Additional objects and advantages of the invention will be set forth in the 
description which follows, and in part will be obvious from the 
description, or may be learned by practice of the invention. The objects 
and advantages of the invention may be realized and obtained by means of 
the instrumentalities and combinations particularly pointed out in the 
appended claims.

DETAILED DESCRIPTION OF THE PREFERRED EMBODIMENTS 
An embodiment of the present invention will be explained below with 
reference to the accompanying drawings. 
FIG. 1 shows an arrangement of a position estimation apparatus according to 
the present invention. T and C denote a target and a chaser vehicle (space 
vehicle), respectively. The position estimation apparatus includes an 
image sensor 11, data processing unit 12, arithmetic operation processing 
unit 13, position sensor 14, attitude sensor 15, acceleration sensor 16 
and accelerator (for example, a thruster) 17 and is borne on the space 
vehicle C. 
The image sensor 11 acquires the target T as an image as indicated in FIG. 
2. The image data which is obtained at the image sensor 11 is sent to the 
data processing unit 12. The data processing unit 12 computes 
two-dimensional angle information, corresponding to the azimuth and 
elevation angles of the target T acquired as an image in the visual field 
of the sensor 11, from the image data. The angle information is sent to 
the arithmetic operation processing unit 13. 
The position sensor 14 is composed of, for example, a GPS (global 
positioning system) receiver. The GPS receiver receives GPS signals sent 
from a plurality of artificial satellites, matches received PN code 
information to PN code information initially prepared, demodulates the 
received data to calculate position information of, and distance 
information from, the respective satellite, and derives its own position 
information from both the information. The position information of the GPS 
receiver is sent to the arithmetic operation processing unit 13. 
The attitude sensor 15 is constructed of an inertial measurement unit a 
star sensor, earth sensor, sun sensor, etc. and detects a relative 
positional relation of a vehicle's own orbiting direction to the earth, to 
the stars, and to the sun. The attitude sensor 15 detects attitude 
information and delivers it to the arithmetic operation processing unit 
13. 
Based on a command coming from the arithmetic operation processing unit 13 
as will be set forth below, the thruster imparts acceleration, for 
example, to the vehicle. The acceleration sensor 16 detects the vehicle's 
acceleration by, for example, an accelerometer, etc. The acceleration 
information is sent to the arithmetic operation processing unit 13. 
The arithmetic operation processing unit 13 sets an acceleration time, as 
well as an observation time before and after the acceleration, in 
accordance with an observation command, such as a command from a 
corresponding earth station, accelerates the vehicle C at a time of 
acceleration and takes up, at a time of observation, two-dimensional angle 
information from the data processing unit 12, position information from 
the position sensor 14, attitude information from the attitude sensor 15 
and acceleration information from the acceleration sensor 16, all these 
information being associated with the target T. The unit 13 specifically 
identifies the vehicle's own position from the position and attitude 
information, generates a coordinate system from the vehicle's own attitude 
with the orbiting direction of the vehicle as a axis and plots the 
two-dimensional angle information coming from the data processing unit 12.

————————

> _EXERCISES_
1/ In the position estimation passage, what device is given as an example of what the position sensor 14 is composed of?
2/ Reproduce the position estimation passage word for word from "FIG. 1 shows" to "indicated in FIG.".

> _DATA_
————————

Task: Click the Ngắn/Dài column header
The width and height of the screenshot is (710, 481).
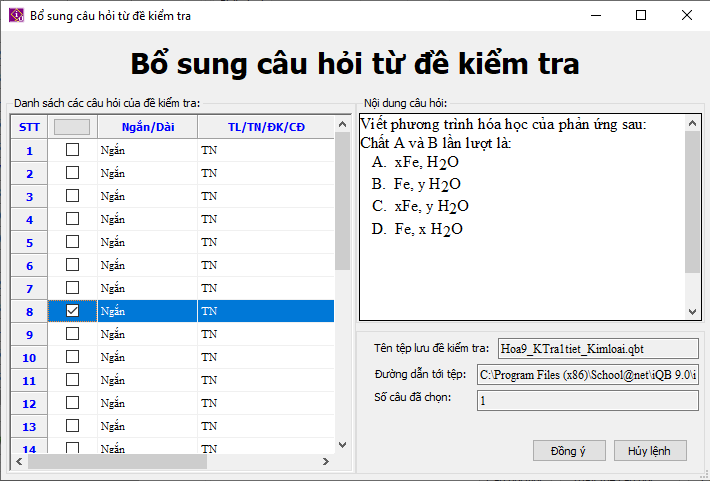Action: [148, 127]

————————

> _TASK SOLUTIONS_
1/ A GPS (global positioning system) receiver.

2/
FIG. 1 shows an arrangement of a position estimation apparatus according to 
the present invention. T and C denote a target and a chaser vehicle (space 
vehicle), respectively. The position estimation apparatus includes an 
image sensor 11, data processing unit 12, arithmetic operation processing 
unit 13, position sensor 14, attitude sensor 15, acceleration sensor 16 
and accelerator (for example, a thruster) 17 and is borne on the space 
vehicle C. 
The image sensor 11 acquires the target T as an image as indicated in FIG.